My spine is crooked.
It started curving some time in my childhood, first one way, then another, then twisting another way. A dangerous way. It pushed my heart and lungs against my ribcage and the only way we knew anything was wrong, was the twisting disfigurement.
I was thirteen years old when we went to the hospital to have x-rays done and I was scheduled for surgery--urgently--for a month later.
I have a scar running the length of my back and two rods on either side of my spine, holding it in its new position. Straighter than before. But not actually straight by any means.
I was given a few days of healing in the hospital, a few days of physical therapy, and I was sent home with a few exercises printed on a piece of paper. Some weight restrictions. Lots of activity restrictions. And appointments for the next few years.
They prepared me to be able to function again. Right in the middle of when I was learning about living at all. But they didn't prepare me to function well. I was just so thankful to not be as disfigured as I had been, I didn't think I needed more than I was being given. More preparation, more healing, more therapy.
It would be ten years before I'd ask for those things.
But what's hard about asking for those things, is the sharp left turn you must take. The sharp left turn which leads you into difficult territory. The hard work of starting over. The hard work of resistance.
And so much pain.
The body is a master at compensation.
The body is designed to operate. Almost no matter what. It's designed in a beautiful way to make up for where and what we lack. The dangerous part though is we grow used to operating this way. Sometimes we compensate in such a way we don't quite notice what's going wrong. Maybe we don't even feel like something is wrong.
Until it hurts.
Like a car with alignment that's off.
Until the tire's tread starts wearing unevenly, until we start veering in the wrong direction, we don't even realize something is amiss.
And it took me closer to fifteen years to find the answers I needed.
The heartbreaking part is I can't fix what's broken.
The empowering part is that I can do more than just function.
That's this journey.
Following the continuum from functioning to optimal functioning.
Whatever my optimum may be.
In the training world, mobility and soft tissue work is now my prescription.
There's an expert in the field who I turn to for teaching and in an instructional video the other day he put a lacrosse ball under his back and laid down.
Wriggling around he said, "find the ugly and go to work".
He was, of course, talking about tied up tissues and locked up mobility.

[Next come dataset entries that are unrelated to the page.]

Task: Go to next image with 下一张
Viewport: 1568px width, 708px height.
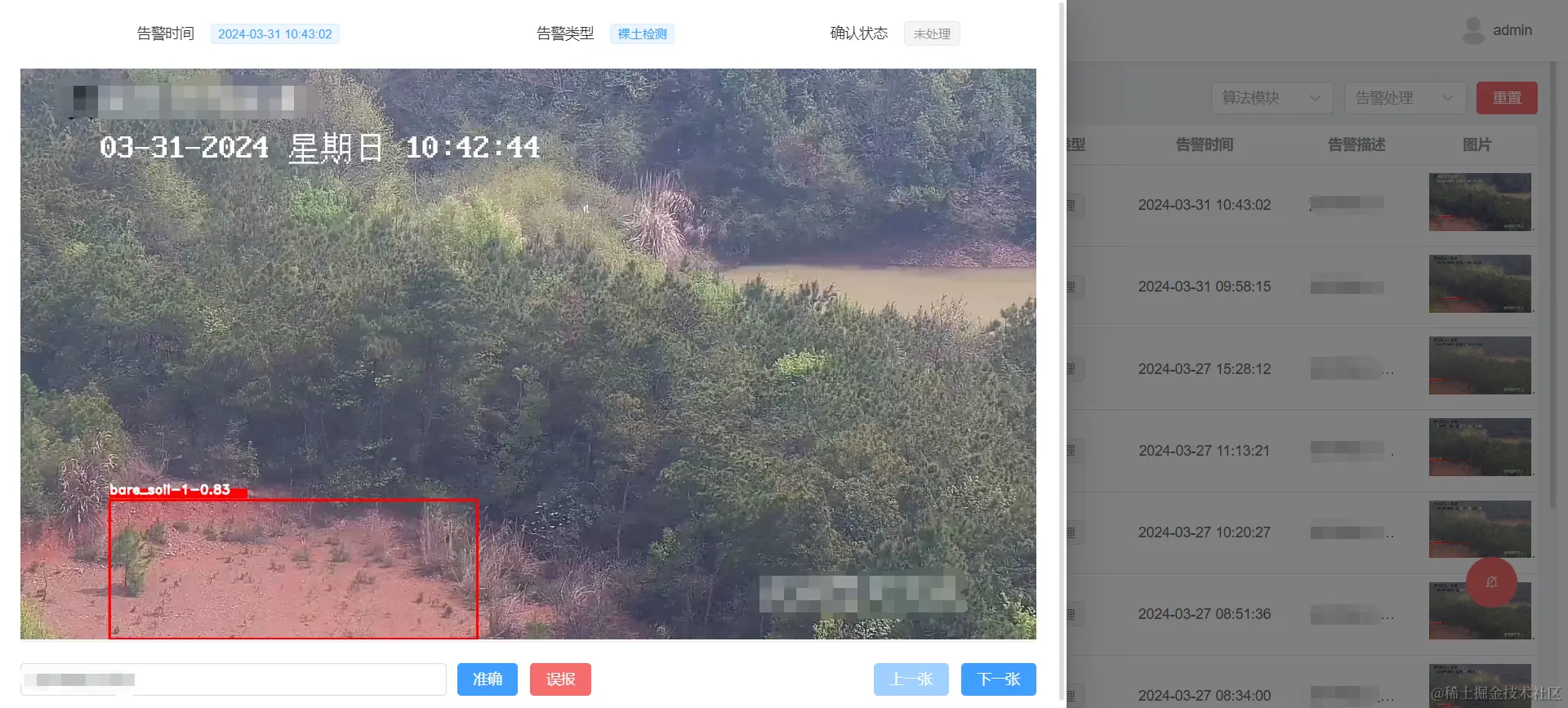Action: click(999, 679)
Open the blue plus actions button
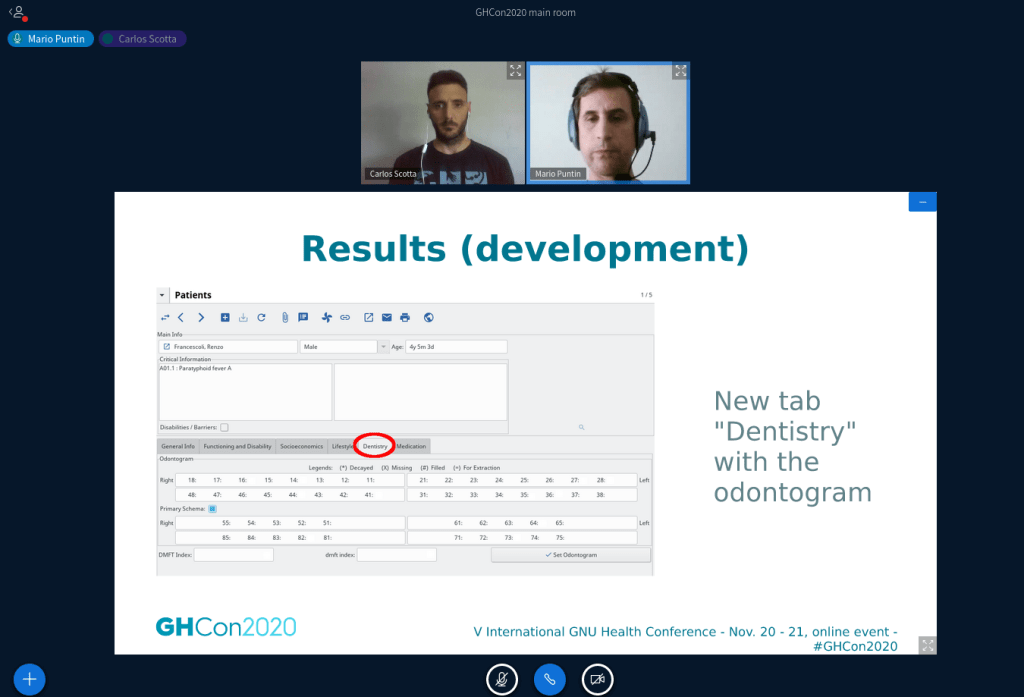This screenshot has height=697, width=1024. [x=29, y=679]
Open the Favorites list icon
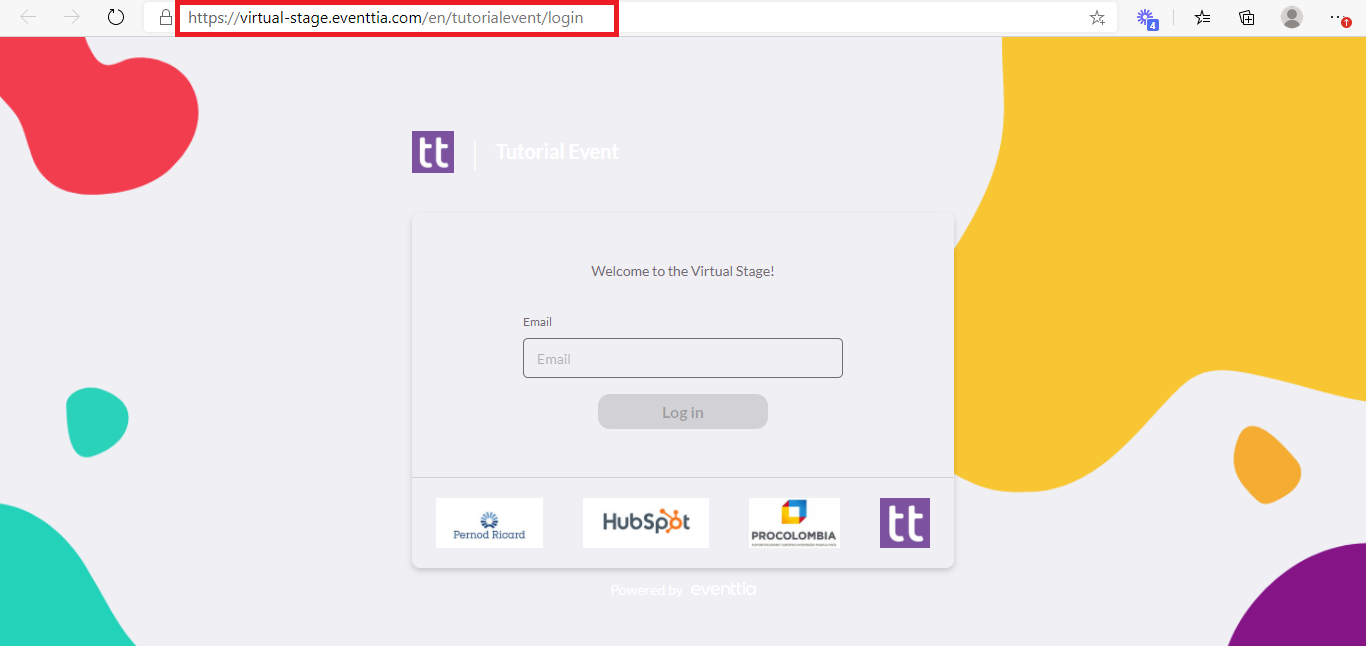This screenshot has height=646, width=1366. click(x=1202, y=17)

Teaching us to find where it hurts and put pressure there, help increase blood flow there, loosen the knots there.
But I heard it differently.
Pema Chodron says, "when we are willing to stay even a moment with uncomfortable energy, we gradually learn not to fear it".
This is becoming my truth.
When I find something that hurts, when I discover a way in which I am not functioning properly, and I am willing to get down and find the ugliness... if I'm willing to sit with it, to breathe through the uncomfortable, to exhale through the hurt, that's where I'm going to find healing.
Kelly Starrett, the resident expert on this subject of mobility and soft tissue training, also reminds us that we can do work all day long but if we do not correct the errant movement pattern we are just treating symptoms.
If we don't change the way we move, we're going to keep having symptoms to treat.
If we don't change the way we move, the body is still going to compensate and we are still going to hurt. We are still going to have pain. We are still going to have tight muscles and sore tendons and inflamed joints and broken hearts.
Changing our movement patterns is painful in a way that recovering an injury isn't.
We have to take off all the weight.
We cannot change our movement pattern and expect to be able to bear the load we carried before.
We have to reestablish balance.
And we have to move slowly.
What's done must be done with intention because we must retrain. We must defy the pattern which is instilled as automatic. What we want to do, what we are inclined to do, is not what must be done.
We have to nearly start over.
Humble ourselves and become a beginner again, hoping that moving forward we will find a way to function in wholeness.
That even though it hurt before, we can find a way to move which causes less pain.
We can find a way to move, which is more truth that adaptation.